== PASSAGE ==

The Qantas Group today announced that it will allow customers to cancel flights and receive travel credit. The option applies to customers with existing and new bookings on both domestic and international flights. The offer is available until 31 March for travel up until 31 May 2020.
The group will also waive change fees when re-booking. The travel credit can be redeemed up to 12 months from the original booking for Qantas customers. “For Jetstar customers, travel vouchers can be redeemed in one booking only within 6 months of issue, for travel within 12 months of new booking date.” Those that purchased flights with frequent flyer points will also have the change fee waived.
Due to increased demand in contact centres, Qantas is urging customers to go to Manage Booking on the Qantas website, select cancel and then voucher. Jetstar customers should go to the Jetstar website after 9am, 16 March 2020 and go to Manage My Booking.

== ASSIGNMENT ==
Write out the Qantas announcement about flight cancellations and travel credit again, word for word and in full.

== DATA EXCERPT ==
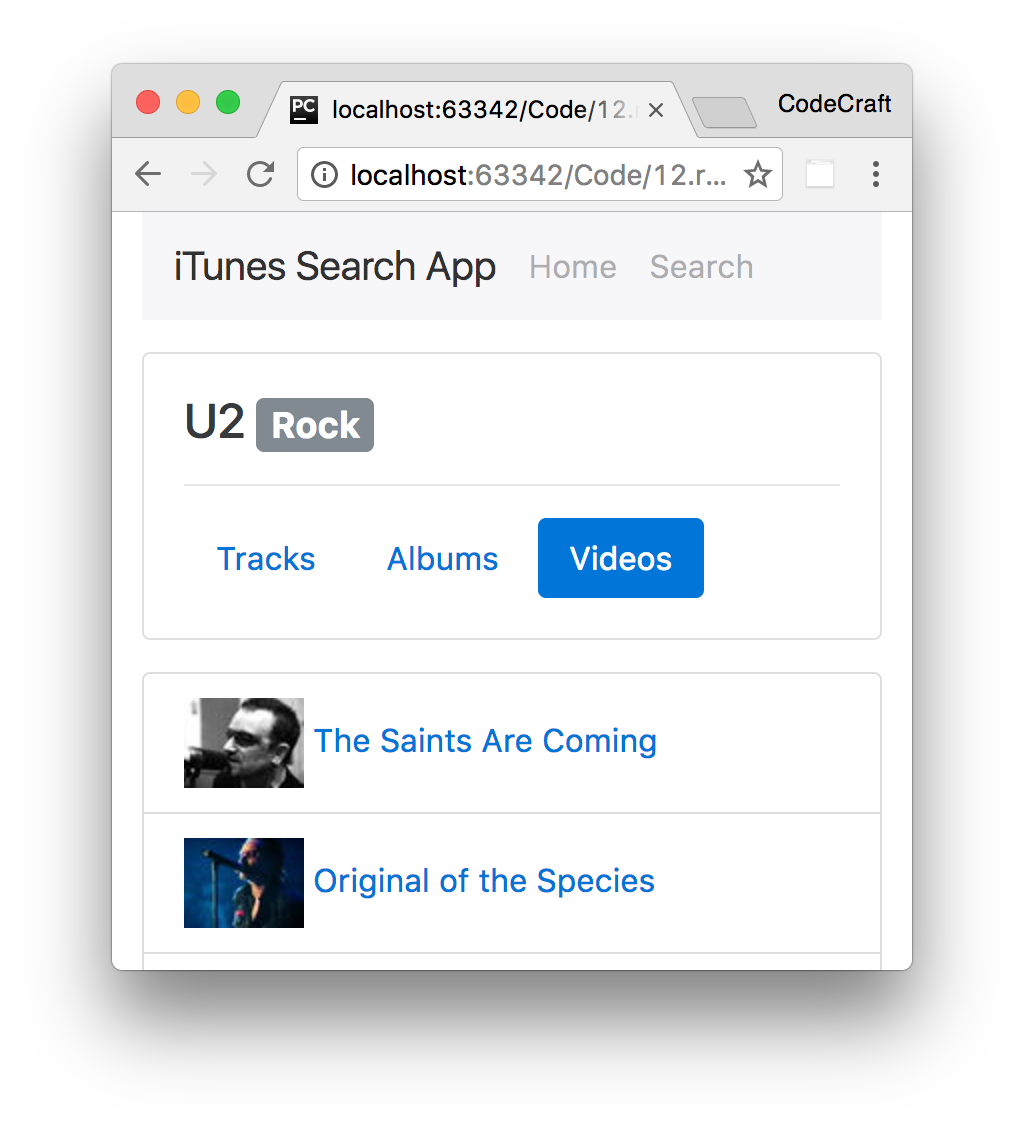Click the browser back arrow
Viewport: 1024px width, 1130px height.
pos(148,174)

== REPLY TO THE TASK ==
The Qantas Group today announced that it will allow customers to cancel flights and receive travel credit. The option applies to customers with existing and new bookings on both domestic and international flights. The offer is available until 31 March for travel up until 31 May 2020.
The group will also waive change fees when re-booking. The travel credit can be redeemed up to 12 months from the original booking for Qantas customers. “For Jetstar customers, travel vouchers can be redeemed in one booking only within 6 months of issue, for travel within 12 months of new booking date.” Those that purchased flights with frequent flyer points will also have the change fee waived.
Due to increased demand in contact centres, Qantas is urging customers to go to Manage Booking on the Qantas website, select cancel and then voucher. Jetstar customers should go to the Jetstar website after 9am, 16 March 2020 and go to Manage My Booking.